Every record below is to be retyped exactly.

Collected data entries
::::::

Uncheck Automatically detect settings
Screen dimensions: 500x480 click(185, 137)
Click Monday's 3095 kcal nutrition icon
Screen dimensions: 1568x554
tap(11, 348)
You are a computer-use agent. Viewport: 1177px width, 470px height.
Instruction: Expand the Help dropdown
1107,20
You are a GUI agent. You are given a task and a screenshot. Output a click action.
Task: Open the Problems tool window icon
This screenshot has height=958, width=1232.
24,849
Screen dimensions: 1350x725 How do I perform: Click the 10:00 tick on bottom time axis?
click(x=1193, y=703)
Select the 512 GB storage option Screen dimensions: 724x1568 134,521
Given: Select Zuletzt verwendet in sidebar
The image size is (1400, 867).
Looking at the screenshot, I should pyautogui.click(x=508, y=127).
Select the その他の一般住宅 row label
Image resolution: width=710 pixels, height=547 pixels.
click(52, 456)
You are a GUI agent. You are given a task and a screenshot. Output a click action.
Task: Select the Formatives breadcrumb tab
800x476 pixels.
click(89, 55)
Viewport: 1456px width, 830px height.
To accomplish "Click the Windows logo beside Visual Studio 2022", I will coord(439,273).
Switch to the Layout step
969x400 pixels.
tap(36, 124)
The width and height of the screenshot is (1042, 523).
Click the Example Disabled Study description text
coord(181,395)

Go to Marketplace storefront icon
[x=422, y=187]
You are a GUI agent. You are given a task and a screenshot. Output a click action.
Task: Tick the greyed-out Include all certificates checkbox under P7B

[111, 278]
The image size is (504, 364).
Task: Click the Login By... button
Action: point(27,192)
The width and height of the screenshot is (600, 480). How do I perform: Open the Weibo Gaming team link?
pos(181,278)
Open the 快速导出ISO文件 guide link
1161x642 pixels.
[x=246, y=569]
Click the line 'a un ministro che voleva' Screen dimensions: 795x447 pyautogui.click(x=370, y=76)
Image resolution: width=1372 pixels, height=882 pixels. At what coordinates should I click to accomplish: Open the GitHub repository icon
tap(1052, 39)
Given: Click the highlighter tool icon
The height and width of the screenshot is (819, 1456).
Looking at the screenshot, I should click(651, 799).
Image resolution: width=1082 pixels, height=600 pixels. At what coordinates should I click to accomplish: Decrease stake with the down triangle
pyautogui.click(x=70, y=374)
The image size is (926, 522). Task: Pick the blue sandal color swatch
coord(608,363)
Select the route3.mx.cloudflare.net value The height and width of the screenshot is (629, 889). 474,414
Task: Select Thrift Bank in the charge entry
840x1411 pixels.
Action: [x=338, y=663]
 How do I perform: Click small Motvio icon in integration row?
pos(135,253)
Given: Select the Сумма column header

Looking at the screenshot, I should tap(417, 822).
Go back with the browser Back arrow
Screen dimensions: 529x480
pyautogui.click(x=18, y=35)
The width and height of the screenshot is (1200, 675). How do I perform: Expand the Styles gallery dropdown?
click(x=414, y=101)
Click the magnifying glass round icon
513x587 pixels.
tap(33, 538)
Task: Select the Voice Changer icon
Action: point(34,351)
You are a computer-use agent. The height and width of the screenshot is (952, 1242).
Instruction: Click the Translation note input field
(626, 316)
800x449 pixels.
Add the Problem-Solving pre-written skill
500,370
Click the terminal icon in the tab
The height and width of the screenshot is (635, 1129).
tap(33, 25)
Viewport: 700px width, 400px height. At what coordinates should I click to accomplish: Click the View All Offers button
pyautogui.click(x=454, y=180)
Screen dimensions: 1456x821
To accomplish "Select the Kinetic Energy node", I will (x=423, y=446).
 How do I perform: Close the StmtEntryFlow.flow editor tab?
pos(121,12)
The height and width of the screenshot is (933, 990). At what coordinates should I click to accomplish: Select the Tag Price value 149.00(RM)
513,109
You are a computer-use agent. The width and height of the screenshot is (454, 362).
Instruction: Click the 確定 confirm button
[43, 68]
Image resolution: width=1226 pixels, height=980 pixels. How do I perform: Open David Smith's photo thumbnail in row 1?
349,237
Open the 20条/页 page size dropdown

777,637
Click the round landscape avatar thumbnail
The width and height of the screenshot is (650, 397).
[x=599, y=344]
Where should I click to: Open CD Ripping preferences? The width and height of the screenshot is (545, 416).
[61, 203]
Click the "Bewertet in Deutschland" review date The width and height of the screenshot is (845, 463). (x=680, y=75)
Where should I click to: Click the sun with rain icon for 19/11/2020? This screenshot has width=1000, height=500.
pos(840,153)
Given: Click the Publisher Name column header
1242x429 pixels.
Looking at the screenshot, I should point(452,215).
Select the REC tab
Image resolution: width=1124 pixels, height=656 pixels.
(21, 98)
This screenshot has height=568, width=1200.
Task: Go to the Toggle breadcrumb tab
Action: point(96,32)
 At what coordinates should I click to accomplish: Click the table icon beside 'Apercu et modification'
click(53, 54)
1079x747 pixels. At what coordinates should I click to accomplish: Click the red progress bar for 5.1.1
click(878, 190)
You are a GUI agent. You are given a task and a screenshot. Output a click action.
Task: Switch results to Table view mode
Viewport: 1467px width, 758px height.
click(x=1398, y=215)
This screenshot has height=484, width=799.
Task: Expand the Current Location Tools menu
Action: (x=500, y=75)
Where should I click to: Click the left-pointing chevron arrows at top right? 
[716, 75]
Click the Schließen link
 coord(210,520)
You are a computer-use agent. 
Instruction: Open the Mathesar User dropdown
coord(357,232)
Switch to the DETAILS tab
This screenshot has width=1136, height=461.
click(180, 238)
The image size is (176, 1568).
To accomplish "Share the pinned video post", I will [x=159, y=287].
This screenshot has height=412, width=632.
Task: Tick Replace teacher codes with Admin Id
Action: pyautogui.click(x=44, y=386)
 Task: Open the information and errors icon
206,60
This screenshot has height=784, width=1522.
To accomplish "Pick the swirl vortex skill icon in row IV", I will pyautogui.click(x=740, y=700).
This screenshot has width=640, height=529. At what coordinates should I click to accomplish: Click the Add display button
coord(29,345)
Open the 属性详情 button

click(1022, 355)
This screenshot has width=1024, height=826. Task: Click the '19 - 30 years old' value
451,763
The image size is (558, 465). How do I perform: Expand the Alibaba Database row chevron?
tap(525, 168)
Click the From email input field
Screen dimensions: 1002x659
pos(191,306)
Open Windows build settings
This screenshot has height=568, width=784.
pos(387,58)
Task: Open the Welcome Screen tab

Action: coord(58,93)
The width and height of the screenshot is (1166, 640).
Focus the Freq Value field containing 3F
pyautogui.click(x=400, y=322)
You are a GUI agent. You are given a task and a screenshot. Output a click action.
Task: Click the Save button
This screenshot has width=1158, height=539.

::::::

◆ **Written solution**:
Uncheck Automatically detect settings
Screen dimensions: 500x480 click(185, 137)
Click Monday's 3095 kcal nutrition icon
Screen dimensions: 1568x554
tap(11, 348)
You are a computer-use agent. Viewport: 1177px width, 470px height.
Instruction: Expand the Help dropdown
1107,20
You are a GUI agent. You are given a task and a screenshot. Output a click action.
Task: Open the Problems tool window icon
This screenshot has height=958, width=1232.
24,849
Screen dimensions: 1350x725 How do I perform: Click the 10:00 tick on bottom time axis?
click(x=1193, y=703)
Select the 512 GB storage option Screen dimensions: 724x1568 134,521
Given: Select Zuletzt verwendet in sidebar
The image size is (1400, 867).
Looking at the screenshot, I should pyautogui.click(x=508, y=127).
Select the その他の一般住宅 row label
Image resolution: width=710 pixels, height=547 pixels.
click(52, 456)
You are a GUI agent. You are given a task and a screenshot. Output a click action.
Task: Select the Formatives breadcrumb tab
800x476 pixels.
click(89, 55)
Viewport: 1456px width, 830px height.
To accomplish "Click the Windows logo beside Visual Studio 2022", I will coord(439,273).
Switch to the Layout step
969x400 pixels.
tap(36, 124)
The width and height of the screenshot is (1042, 523).
Click the Example Disabled Study description text
coord(181,395)

Go to Marketplace storefront icon
[x=422, y=187]
You are a GUI agent. You are given a task and a screenshot. Output a click action.
Task: Tick the greyed-out Include all certificates checkbox under P7B

[111, 278]
The image size is (504, 364).
Task: Click the Login By... button
Action: point(27,192)
The width and height of the screenshot is (600, 480). How do I perform: Open the Weibo Gaming team link?
pos(181,278)
Open the 快速导出ISO文件 guide link
1161x642 pixels.
[x=246, y=569]
Click the line 'a un ministro che voleva' Screen dimensions: 795x447 pyautogui.click(x=370, y=76)
Image resolution: width=1372 pixels, height=882 pixels. At what coordinates should I click to accomplish: Open the GitHub repository icon
tap(1052, 39)
Given: Click the highlighter tool icon
The height and width of the screenshot is (819, 1456).
Looking at the screenshot, I should click(651, 799).
Image resolution: width=1082 pixels, height=600 pixels. At what coordinates should I click to accomplish: Decrease stake with the down triangle
pyautogui.click(x=70, y=374)
The image size is (926, 522). Task: Pick the blue sandal color swatch
coord(608,363)
Select the route3.mx.cloudflare.net value The height and width of the screenshot is (629, 889). 474,414
Task: Select Thrift Bank in the charge entry
840x1411 pixels.
Action: [x=338, y=663]
 How do I perform: Click small Motvio icon in integration row?
pos(135,253)
Given: Select the Сумма column header

Looking at the screenshot, I should tap(417, 822).
Go back with the browser Back arrow
Screen dimensions: 529x480
pyautogui.click(x=18, y=35)
The width and height of the screenshot is (1200, 675). How do I perform: Expand the Styles gallery dropdown?
click(x=414, y=101)
Click the magnifying glass round icon
513x587 pixels.
tap(33, 538)
Task: Select the Voice Changer icon
Action: point(34,351)
You are a computer-use agent. The height and width of the screenshot is (952, 1242).
Instruction: Click the Translation note input field
(626, 316)
800x449 pixels.
Add the Problem-Solving pre-written skill
500,370
Click the terminal icon in the tab
The height and width of the screenshot is (635, 1129).
tap(33, 25)
Viewport: 700px width, 400px height. At what coordinates should I click to accomplish: Click the View All Offers button
pyautogui.click(x=454, y=180)
Screen dimensions: 1456x821
To accomplish "Select the Kinetic Energy node", I will (x=423, y=446).
 How do I perform: Close the StmtEntryFlow.flow editor tab?
pos(121,12)
The height and width of the screenshot is (933, 990). At what coordinates should I click to accomplish: Select the Tag Price value 149.00(RM)
513,109
You are a computer-use agent. The width and height of the screenshot is (454, 362).
Instruction: Click the 確定 confirm button
[43, 68]
Image resolution: width=1226 pixels, height=980 pixels. How do I perform: Open David Smith's photo thumbnail in row 1?
349,237
Open the 20条/页 page size dropdown

777,637
Click the round landscape avatar thumbnail
The width and height of the screenshot is (650, 397).
[x=599, y=344]
Where should I click to: Open CD Ripping preferences? The width and height of the screenshot is (545, 416).
[61, 203]
Click the "Bewertet in Deutschland" review date The width and height of the screenshot is (845, 463). (x=680, y=75)
Where should I click to: Click the sun with rain icon for 19/11/2020? This screenshot has width=1000, height=500.
pos(840,153)
Given: Click the Publisher Name column header
1242x429 pixels.
Looking at the screenshot, I should point(452,215).
Select the REC tab
Image resolution: width=1124 pixels, height=656 pixels.
(21, 98)
This screenshot has height=568, width=1200.
Task: Go to the Toggle breadcrumb tab
Action: point(96,32)
 At what coordinates should I click to accomplish: Click the table icon beside 'Apercu et modification'
click(53, 54)
1079x747 pixels. At what coordinates should I click to accomplish: Click the red progress bar for 5.1.1
click(878, 190)
You are a GUI agent. You are given a task and a screenshot. Output a click action.
Task: Switch results to Table view mode
Viewport: 1467px width, 758px height.
click(x=1398, y=215)
This screenshot has height=484, width=799.
Task: Expand the Current Location Tools menu
Action: (x=500, y=75)
Where should I click to: Click the left-pointing chevron arrows at top right? 
[716, 75]
Click the Schließen link
 coord(210,520)
You are a computer-use agent. 
Instruction: Open the Mathesar User dropdown
coord(357,232)
Switch to the DETAILS tab
This screenshot has width=1136, height=461.
click(180, 238)
The image size is (176, 1568).
To accomplish "Share the pinned video post", I will [x=159, y=287].
This screenshot has height=412, width=632.
Task: Tick Replace teacher codes with Admin Id
Action: pyautogui.click(x=44, y=386)
 Task: Open the information and errors icon
206,60
This screenshot has height=784, width=1522.
To accomplish "Pick the swirl vortex skill icon in row IV", I will pyautogui.click(x=740, y=700).
This screenshot has width=640, height=529. At what coordinates should I click to accomplish: Click the Add display button
coord(29,345)
Open the 属性详情 button

click(1022, 355)
This screenshot has width=1024, height=826. Task: Click the '19 - 30 years old' value
451,763
The image size is (558, 465). How do I perform: Expand the Alibaba Database row chevron?
tap(525, 168)
Click the From email input field
Screen dimensions: 1002x659
pos(191,306)
Open Windows build settings
This screenshot has height=568, width=784.
pos(387,58)
Task: Open the Welcome Screen tab

Action: coord(58,93)
The width and height of the screenshot is (1166, 640).
Focus the Freq Value field containing 3F
pyautogui.click(x=400, y=322)
You are a GUI agent. You are given a task and a screenshot. Output a click action.
Task: Click the Save button
This screenshot has width=1158, height=539.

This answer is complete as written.